**WORK TO COMPLETE**
Return nothing but the lines from the line with "You are a GUI" through the last line of the entries that follow, copied exactly and free of pictures.

[Stored records]
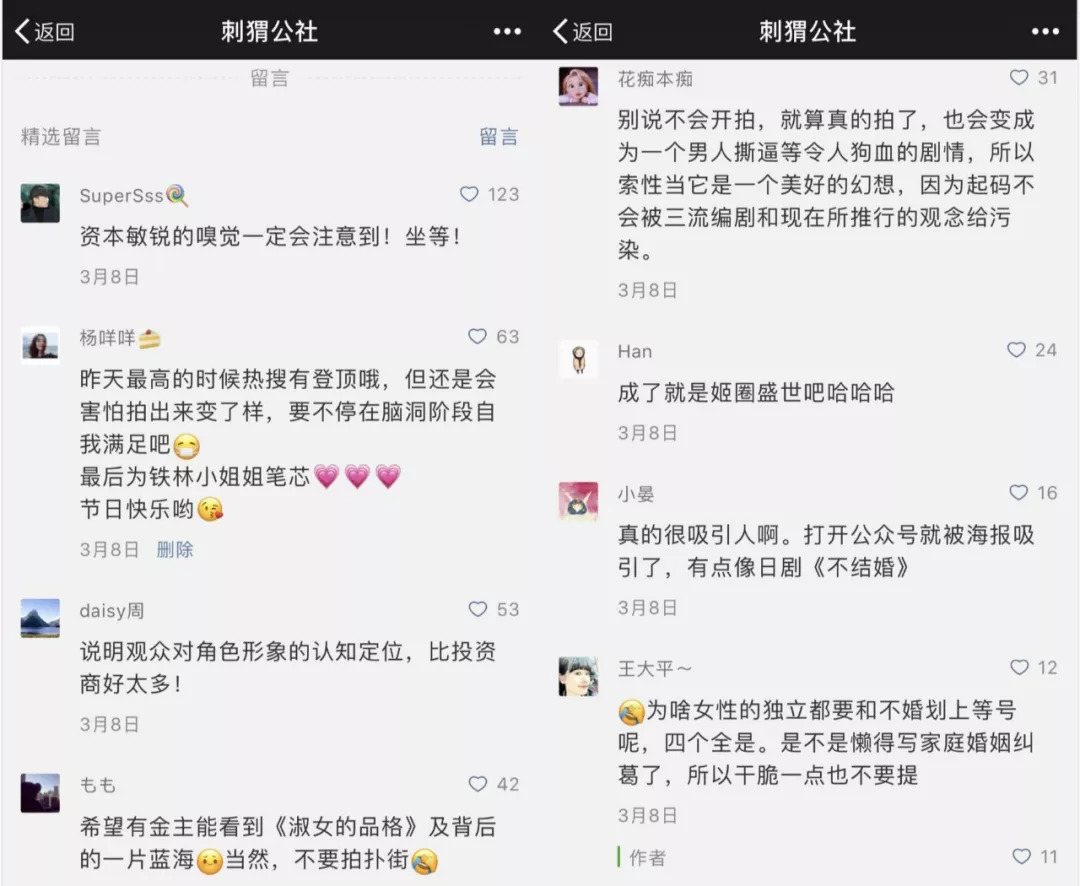Like 杨咩咩 comment with 63 likes
The image size is (1080, 886).
(477, 336)
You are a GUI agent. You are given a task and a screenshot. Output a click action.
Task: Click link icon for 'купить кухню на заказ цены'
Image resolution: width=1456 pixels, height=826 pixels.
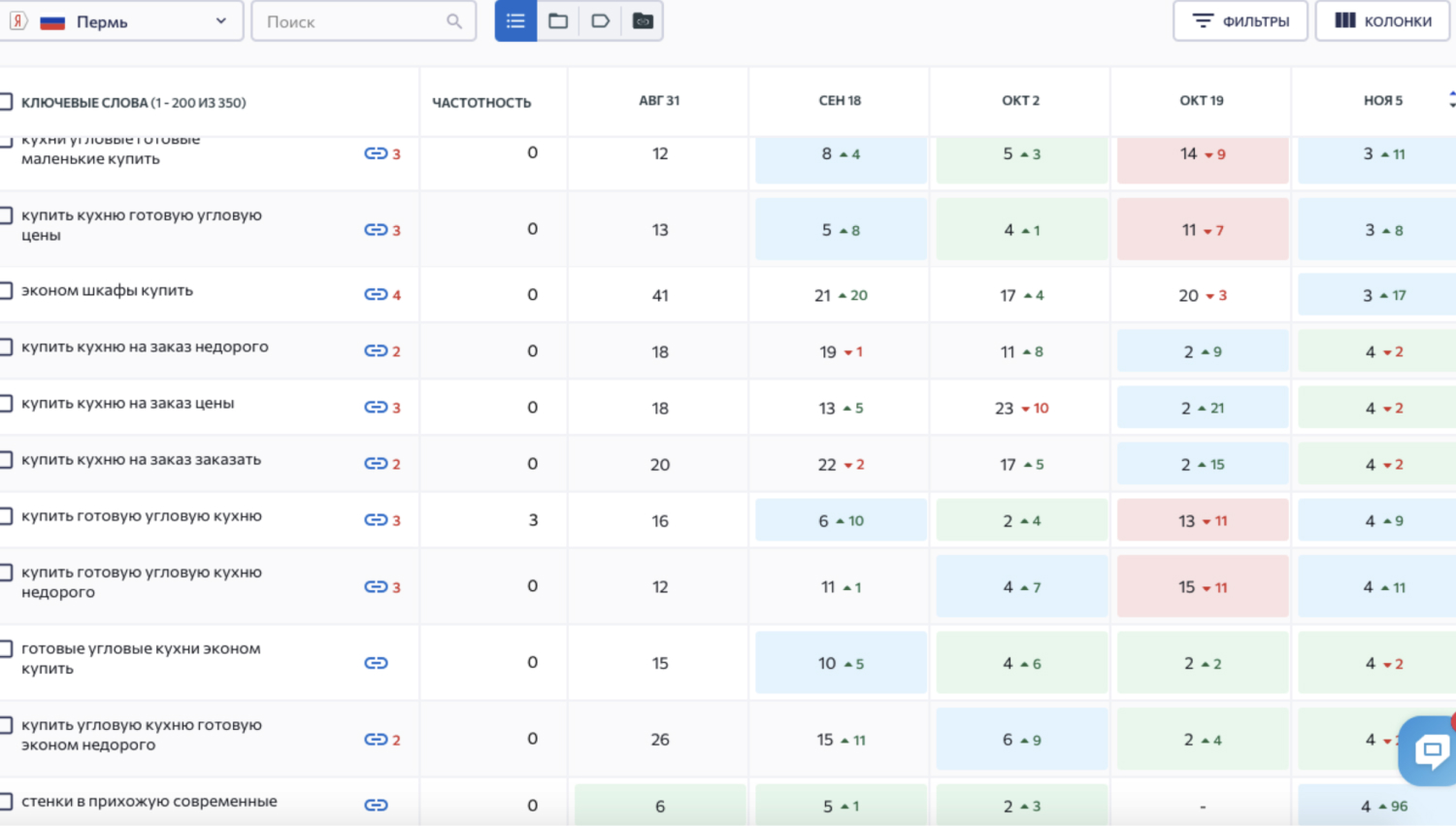(x=376, y=407)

**RESPONSE BOX**
You are a GUI agent. You are given a task and a screenshot. Output a click action.
Task: Click link icon for 'купить кухню на заказ цены'
Image resolution: width=1456 pixels, height=826 pixels.
(x=376, y=407)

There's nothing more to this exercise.